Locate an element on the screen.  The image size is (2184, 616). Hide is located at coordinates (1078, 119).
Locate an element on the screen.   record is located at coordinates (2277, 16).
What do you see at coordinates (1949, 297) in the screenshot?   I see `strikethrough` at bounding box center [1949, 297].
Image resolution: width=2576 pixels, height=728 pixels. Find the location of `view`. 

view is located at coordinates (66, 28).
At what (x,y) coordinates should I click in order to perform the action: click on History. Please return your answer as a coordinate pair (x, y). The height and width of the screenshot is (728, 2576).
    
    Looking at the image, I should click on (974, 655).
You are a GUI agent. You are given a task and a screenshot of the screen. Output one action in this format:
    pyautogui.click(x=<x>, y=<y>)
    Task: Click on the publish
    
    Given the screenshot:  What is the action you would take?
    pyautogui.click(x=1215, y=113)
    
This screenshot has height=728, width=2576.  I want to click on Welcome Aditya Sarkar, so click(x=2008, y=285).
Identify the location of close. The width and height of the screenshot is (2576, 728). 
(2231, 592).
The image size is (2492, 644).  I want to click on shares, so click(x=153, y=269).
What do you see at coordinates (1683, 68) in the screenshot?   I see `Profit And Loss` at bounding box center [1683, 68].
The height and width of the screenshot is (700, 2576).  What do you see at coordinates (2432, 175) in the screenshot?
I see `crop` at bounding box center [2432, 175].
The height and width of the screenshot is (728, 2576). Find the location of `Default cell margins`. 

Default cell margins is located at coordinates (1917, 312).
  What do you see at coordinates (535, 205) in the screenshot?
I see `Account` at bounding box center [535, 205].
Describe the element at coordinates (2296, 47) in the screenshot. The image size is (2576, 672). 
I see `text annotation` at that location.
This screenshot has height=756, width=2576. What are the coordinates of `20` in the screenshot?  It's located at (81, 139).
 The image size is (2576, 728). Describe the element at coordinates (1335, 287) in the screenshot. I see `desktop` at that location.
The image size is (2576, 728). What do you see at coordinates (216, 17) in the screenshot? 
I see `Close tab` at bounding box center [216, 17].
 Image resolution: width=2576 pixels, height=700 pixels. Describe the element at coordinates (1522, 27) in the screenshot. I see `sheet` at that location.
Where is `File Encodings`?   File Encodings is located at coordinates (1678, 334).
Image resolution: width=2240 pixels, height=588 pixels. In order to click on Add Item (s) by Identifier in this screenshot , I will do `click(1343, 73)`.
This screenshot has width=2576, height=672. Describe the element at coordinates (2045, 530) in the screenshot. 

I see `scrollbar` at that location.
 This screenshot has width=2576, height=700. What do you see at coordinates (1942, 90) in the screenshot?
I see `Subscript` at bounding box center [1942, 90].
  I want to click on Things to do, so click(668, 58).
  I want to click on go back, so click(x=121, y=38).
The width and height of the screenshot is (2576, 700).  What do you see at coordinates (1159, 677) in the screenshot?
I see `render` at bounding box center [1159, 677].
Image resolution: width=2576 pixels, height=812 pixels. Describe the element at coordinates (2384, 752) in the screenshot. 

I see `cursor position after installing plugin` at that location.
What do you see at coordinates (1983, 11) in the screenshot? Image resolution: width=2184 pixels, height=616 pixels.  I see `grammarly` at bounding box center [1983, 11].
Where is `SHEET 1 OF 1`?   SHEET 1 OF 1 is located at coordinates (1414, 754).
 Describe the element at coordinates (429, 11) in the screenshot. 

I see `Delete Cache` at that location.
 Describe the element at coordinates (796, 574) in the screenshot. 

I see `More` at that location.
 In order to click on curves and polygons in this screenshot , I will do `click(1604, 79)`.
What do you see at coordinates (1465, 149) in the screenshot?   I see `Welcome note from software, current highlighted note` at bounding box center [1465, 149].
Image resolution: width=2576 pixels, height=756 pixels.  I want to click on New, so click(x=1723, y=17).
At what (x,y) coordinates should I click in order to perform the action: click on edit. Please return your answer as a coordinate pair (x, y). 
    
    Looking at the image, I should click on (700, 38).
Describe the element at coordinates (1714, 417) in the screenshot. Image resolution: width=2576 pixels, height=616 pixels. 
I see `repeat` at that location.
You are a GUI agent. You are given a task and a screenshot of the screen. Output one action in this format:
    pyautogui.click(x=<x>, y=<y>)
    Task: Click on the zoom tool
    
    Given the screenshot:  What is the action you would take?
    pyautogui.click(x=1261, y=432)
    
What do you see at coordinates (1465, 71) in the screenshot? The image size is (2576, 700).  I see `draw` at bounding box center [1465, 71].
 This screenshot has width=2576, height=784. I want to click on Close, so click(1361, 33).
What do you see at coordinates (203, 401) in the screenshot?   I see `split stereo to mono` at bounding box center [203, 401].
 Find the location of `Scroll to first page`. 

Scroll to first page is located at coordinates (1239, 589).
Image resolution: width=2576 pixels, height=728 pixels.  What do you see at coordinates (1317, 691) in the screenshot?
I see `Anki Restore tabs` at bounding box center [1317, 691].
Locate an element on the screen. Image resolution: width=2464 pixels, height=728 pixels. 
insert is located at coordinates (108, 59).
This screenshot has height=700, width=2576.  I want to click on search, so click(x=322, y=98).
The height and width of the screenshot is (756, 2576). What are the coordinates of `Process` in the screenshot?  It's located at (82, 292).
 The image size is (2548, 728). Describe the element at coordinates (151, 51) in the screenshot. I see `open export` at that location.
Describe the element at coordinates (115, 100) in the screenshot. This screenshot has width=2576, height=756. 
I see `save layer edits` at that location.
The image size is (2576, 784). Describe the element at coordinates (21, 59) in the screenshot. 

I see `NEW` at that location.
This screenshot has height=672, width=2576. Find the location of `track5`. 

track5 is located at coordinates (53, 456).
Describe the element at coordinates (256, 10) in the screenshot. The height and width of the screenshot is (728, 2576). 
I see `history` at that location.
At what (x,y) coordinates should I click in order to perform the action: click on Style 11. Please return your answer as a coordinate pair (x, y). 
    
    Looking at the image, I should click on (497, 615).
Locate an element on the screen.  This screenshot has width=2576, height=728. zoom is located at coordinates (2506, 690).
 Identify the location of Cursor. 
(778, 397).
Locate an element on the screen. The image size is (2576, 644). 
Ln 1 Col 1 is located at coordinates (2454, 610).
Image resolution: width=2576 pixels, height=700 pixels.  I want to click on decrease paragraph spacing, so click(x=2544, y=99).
++++++
• Written problem: Rewrite all of the records above, substituting "Give the position of" for every occurrence of "Identify the location of" and leaving everything else unchanged.

• Exercise result:
Locate an element on the screen.  The image size is (2184, 616). Hide is located at coordinates (1078, 119).
Locate an element on the screen.   record is located at coordinates (2277, 16).
What do you see at coordinates (1949, 297) in the screenshot?   I see `strikethrough` at bounding box center [1949, 297].
Image resolution: width=2576 pixels, height=728 pixels. Find the location of `view`. 

view is located at coordinates (66, 28).
At what (x,y) coordinates should I click in order to perform the action: click on History. Please return your answer as a coordinate pair (x, y). The height and width of the screenshot is (728, 2576).
    
    Looking at the image, I should click on (974, 655).
You are a GUI agent. You are given a task and a screenshot of the screen. Output one action in this format:
    pyautogui.click(x=<x>, y=<y>)
    Task: Click on the publish
    
    Given the screenshot:  What is the action you would take?
    pyautogui.click(x=1215, y=113)
    
This screenshot has height=728, width=2576.  I want to click on Welcome Aditya Sarkar, so click(x=2008, y=285).
Give the position of close. The width and height of the screenshot is (2576, 728). 
(2231, 592).
The image size is (2492, 644).  I want to click on shares, so click(x=153, y=269).
What do you see at coordinates (1683, 68) in the screenshot?   I see `Profit And Loss` at bounding box center [1683, 68].
The height and width of the screenshot is (700, 2576).  What do you see at coordinates (2432, 175) in the screenshot?
I see `crop` at bounding box center [2432, 175].
The height and width of the screenshot is (728, 2576). Find the location of `Default cell margins`. 

Default cell margins is located at coordinates (1917, 312).
  What do you see at coordinates (535, 205) in the screenshot?
I see `Account` at bounding box center [535, 205].
Describe the element at coordinates (2296, 47) in the screenshot. The image size is (2576, 672). 
I see `text annotation` at that location.
This screenshot has height=756, width=2576. What are the coordinates of `20` in the screenshot?  It's located at (81, 139).
 The image size is (2576, 728). Describe the element at coordinates (1335, 287) in the screenshot. I see `desktop` at that location.
The image size is (2576, 728). What do you see at coordinates (216, 17) in the screenshot? 
I see `Close tab` at bounding box center [216, 17].
 Image resolution: width=2576 pixels, height=700 pixels. Describe the element at coordinates (1522, 27) in the screenshot. I see `sheet` at that location.
Where is `File Encodings`?   File Encodings is located at coordinates (1678, 334).
Image resolution: width=2240 pixels, height=588 pixels. In order to click on Add Item (s) by Identifier in this screenshot , I will do `click(1343, 73)`.
This screenshot has width=2576, height=672. Describe the element at coordinates (2045, 530) in the screenshot. 

I see `scrollbar` at that location.
 This screenshot has width=2576, height=700. What do you see at coordinates (1942, 90) in the screenshot?
I see `Subscript` at bounding box center [1942, 90].
  I want to click on Things to do, so click(668, 58).
  I want to click on go back, so click(x=121, y=38).
The width and height of the screenshot is (2576, 700).  What do you see at coordinates (1159, 677) in the screenshot?
I see `render` at bounding box center [1159, 677].
Image resolution: width=2576 pixels, height=812 pixels. Describe the element at coordinates (2384, 752) in the screenshot. 

I see `cursor position after installing plugin` at that location.
What do you see at coordinates (1983, 11) in the screenshot? Image resolution: width=2184 pixels, height=616 pixels.  I see `grammarly` at bounding box center [1983, 11].
Where is `SHEET 1 OF 1`?   SHEET 1 OF 1 is located at coordinates (1414, 754).
 Describe the element at coordinates (429, 11) in the screenshot. 

I see `Delete Cache` at that location.
 Describe the element at coordinates (796, 574) in the screenshot. 

I see `More` at that location.
 In order to click on curves and polygons in this screenshot , I will do `click(1604, 79)`.
What do you see at coordinates (1465, 149) in the screenshot?   I see `Welcome note from software, current highlighted note` at bounding box center [1465, 149].
Image resolution: width=2576 pixels, height=756 pixels.  I want to click on New, so click(x=1723, y=17).
At what (x,y) coordinates should I click in order to perform the action: click on edit. Please return your answer as a coordinate pair (x, y). 
    
    Looking at the image, I should click on (700, 38).
Describe the element at coordinates (1714, 417) in the screenshot. Image resolution: width=2576 pixels, height=616 pixels. 
I see `repeat` at that location.
You are a GUI agent. You are given a task and a screenshot of the screen. Output one action in this format:
    pyautogui.click(x=<x>, y=<y>)
    Task: Click on the zoom tool
    
    Given the screenshot:  What is the action you would take?
    pyautogui.click(x=1261, y=432)
    
What do you see at coordinates (1465, 71) in the screenshot? The image size is (2576, 700).  I see `draw` at bounding box center [1465, 71].
 This screenshot has width=2576, height=784. I want to click on Close, so click(1361, 33).
What do you see at coordinates (203, 401) in the screenshot?   I see `split stereo to mono` at bounding box center [203, 401].
 Find the location of `Scroll to first page`. 

Scroll to first page is located at coordinates (1239, 589).
Image resolution: width=2576 pixels, height=728 pixels.  What do you see at coordinates (1317, 691) in the screenshot?
I see `Anki Restore tabs` at bounding box center [1317, 691].
Locate an element on the screen. Image resolution: width=2464 pixels, height=728 pixels. 
insert is located at coordinates (108, 59).
This screenshot has height=700, width=2576.  I want to click on search, so click(x=322, y=98).
The height and width of the screenshot is (756, 2576). What are the coordinates of `Process` in the screenshot?  It's located at (82, 292).
 The image size is (2548, 728). Describe the element at coordinates (151, 51) in the screenshot. I see `open export` at that location.
Describe the element at coordinates (115, 100) in the screenshot. This screenshot has width=2576, height=756. 
I see `save layer edits` at that location.
The image size is (2576, 784). Describe the element at coordinates (21, 59) in the screenshot. 

I see `NEW` at that location.
This screenshot has height=672, width=2576. Find the location of `track5`. 

track5 is located at coordinates (53, 456).
Describe the element at coordinates (256, 10) in the screenshot. The height and width of the screenshot is (728, 2576). 
I see `history` at that location.
At what (x,y) coordinates should I click in order to perform the action: click on Style 11. Please return your answer as a coordinate pair (x, y). 
    
    Looking at the image, I should click on (497, 615).
Locate an element on the screen.  This screenshot has width=2576, height=728. zoom is located at coordinates (2506, 690).
 Give the position of Cursor. 
(778, 397).
Locate an element on the screen. The image size is (2576, 644). 
Ln 1 Col 1 is located at coordinates (2454, 610).
Image resolution: width=2576 pixels, height=700 pixels.  I want to click on decrease paragraph spacing, so click(x=2544, y=99).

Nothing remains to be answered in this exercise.